• [PROBLEM STATEMENT]: Could you copy exactly the lines from the one containing "This screenshot has width=1568, height=690." through the last line of the records below, leaving out any pictures?

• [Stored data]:
BEGIN

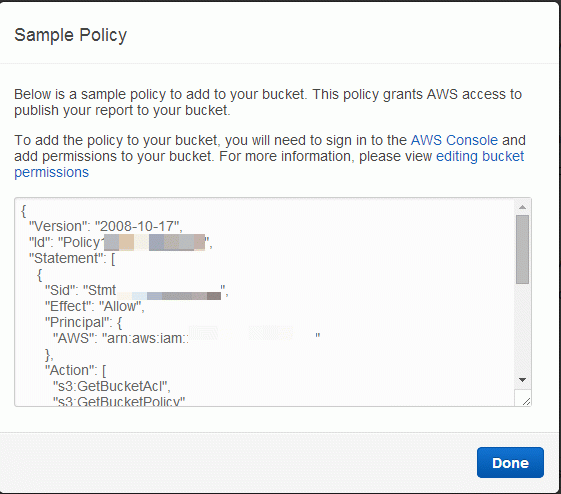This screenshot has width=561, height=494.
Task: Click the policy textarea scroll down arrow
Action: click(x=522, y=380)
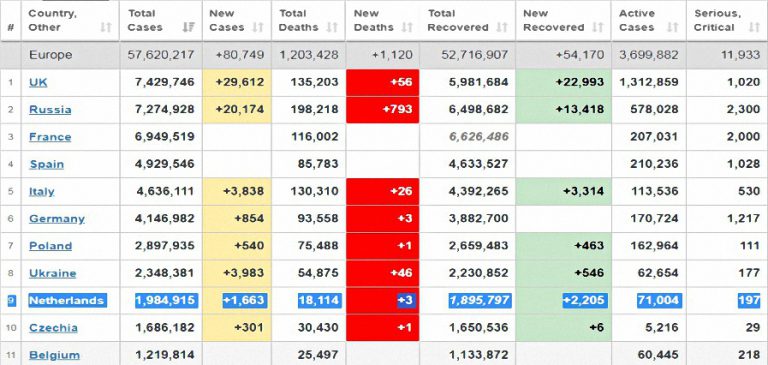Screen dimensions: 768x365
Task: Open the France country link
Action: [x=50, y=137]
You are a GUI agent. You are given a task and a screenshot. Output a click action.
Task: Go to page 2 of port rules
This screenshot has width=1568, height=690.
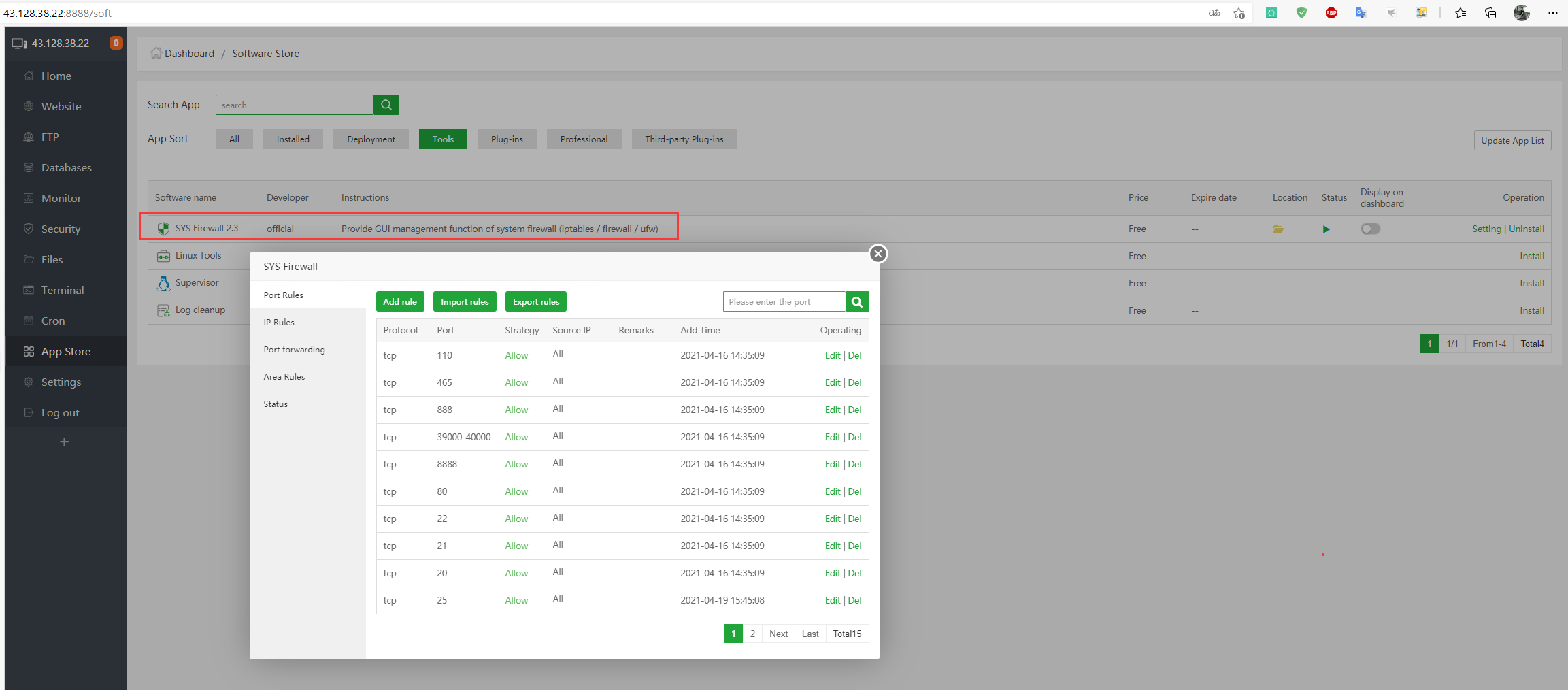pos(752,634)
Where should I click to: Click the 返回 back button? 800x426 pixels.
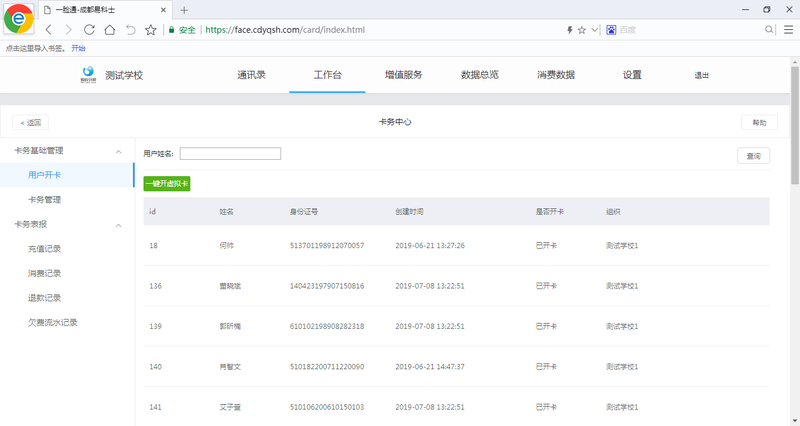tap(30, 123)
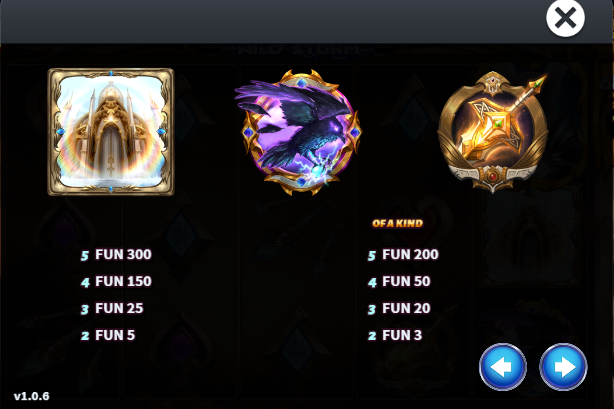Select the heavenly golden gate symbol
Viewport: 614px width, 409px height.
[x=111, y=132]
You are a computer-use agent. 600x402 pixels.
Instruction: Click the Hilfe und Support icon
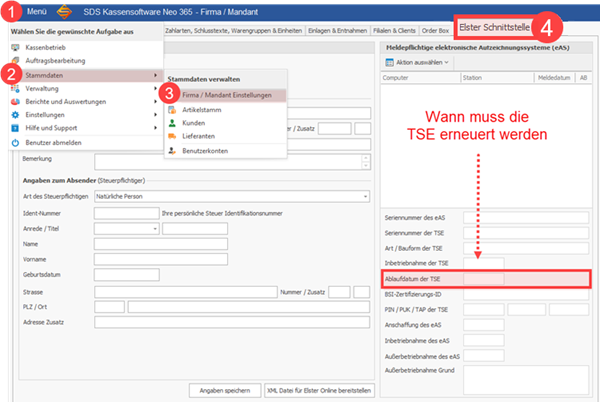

END

• [RESULT BELOW]:
This screenshot has width=1568, height=690.
pos(752,634)
Where should I click to: Click the 返回 back button? 800x426 pixels.
tap(30, 123)
Select the heavenly golden gate symbol
Viewport: 614px width, 409px height.
[x=111, y=132]
You are a computer-use agent. 600x402 pixels.
Instruction: Click the Hilfe und Support icon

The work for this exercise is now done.